The regulation has been described as a "plot" by the New Jersey Hospital Association to force work back to the hospitals and as a method to put underutilized anesthesiologists back to work in the hospitals. Despite deaths of children in MRI units, there are some radiologists who opposed the regulations and still claim monitors are not compatible with MRIs. The Radiological Society of New Jersey did send a letter in support of the regulations but requested 37 changes be made.

What will be the outcome is in question! The interest of the NJSSA was to extend to offices the same components of the 1989 Hospital and Surgicenter Regulations. An anesthetic is an anesthetic no matter where it is delivered, and the same attention to quality care should be given no matter the location. It is unacceptable to have a single death, no matter how rare, occur in an office because of a diminution of the quality of the anesthesia provider, the anesthesia equipment, the monitoring, the maintenance of equipment, the nursing service or the qualifications and judgment of the surgeon. Included in the proposed regulations is a reporting mechanism, which would finally provide accurate data on in-office deaths and morbidity.

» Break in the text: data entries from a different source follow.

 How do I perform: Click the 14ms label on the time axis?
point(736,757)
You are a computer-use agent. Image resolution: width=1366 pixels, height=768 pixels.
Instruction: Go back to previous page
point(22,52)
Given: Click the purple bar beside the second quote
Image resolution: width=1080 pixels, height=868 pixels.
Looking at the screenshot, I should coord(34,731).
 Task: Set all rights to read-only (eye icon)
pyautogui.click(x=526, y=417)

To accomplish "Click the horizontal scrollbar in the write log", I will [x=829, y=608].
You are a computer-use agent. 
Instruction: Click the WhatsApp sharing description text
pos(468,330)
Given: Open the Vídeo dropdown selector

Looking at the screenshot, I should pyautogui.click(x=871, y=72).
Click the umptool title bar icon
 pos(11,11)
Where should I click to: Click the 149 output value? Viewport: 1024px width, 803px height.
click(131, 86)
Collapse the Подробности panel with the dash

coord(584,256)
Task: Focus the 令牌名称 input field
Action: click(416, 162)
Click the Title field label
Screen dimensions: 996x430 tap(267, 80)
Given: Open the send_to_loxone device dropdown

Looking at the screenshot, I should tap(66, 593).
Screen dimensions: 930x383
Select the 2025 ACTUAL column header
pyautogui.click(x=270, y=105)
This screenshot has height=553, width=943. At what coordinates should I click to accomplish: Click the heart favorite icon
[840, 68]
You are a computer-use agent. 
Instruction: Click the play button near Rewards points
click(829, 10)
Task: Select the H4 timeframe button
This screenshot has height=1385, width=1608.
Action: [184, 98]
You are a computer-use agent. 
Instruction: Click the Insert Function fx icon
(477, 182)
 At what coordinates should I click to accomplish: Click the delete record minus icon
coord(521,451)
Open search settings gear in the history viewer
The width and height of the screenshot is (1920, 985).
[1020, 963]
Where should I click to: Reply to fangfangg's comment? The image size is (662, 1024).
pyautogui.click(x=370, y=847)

This article but hints at the extent of the politics that have swirled around an issue that should have met little opposition. One would hope that the decade-long effort will bear fruit - saving countless patients who otherwise would continue to be subjected to substandard quality of care. If defeated, it will not be for lack of trying.

The positive note is that the publicity surrounding the regulations for so many years has alerted existing and planned office operating room owners to the need for quality anesthesia and surgery in an environment on par with licensed surgical centers. In addition, patients (a.k.a., consumers) have been alerted by newspaper and television reports, generated in some cases by the NJSSA, to the dangers of unregulated office anesthesia and surgery.

Ervin Moss, M.D., is a practicing anesthesiologist in central New Jersey.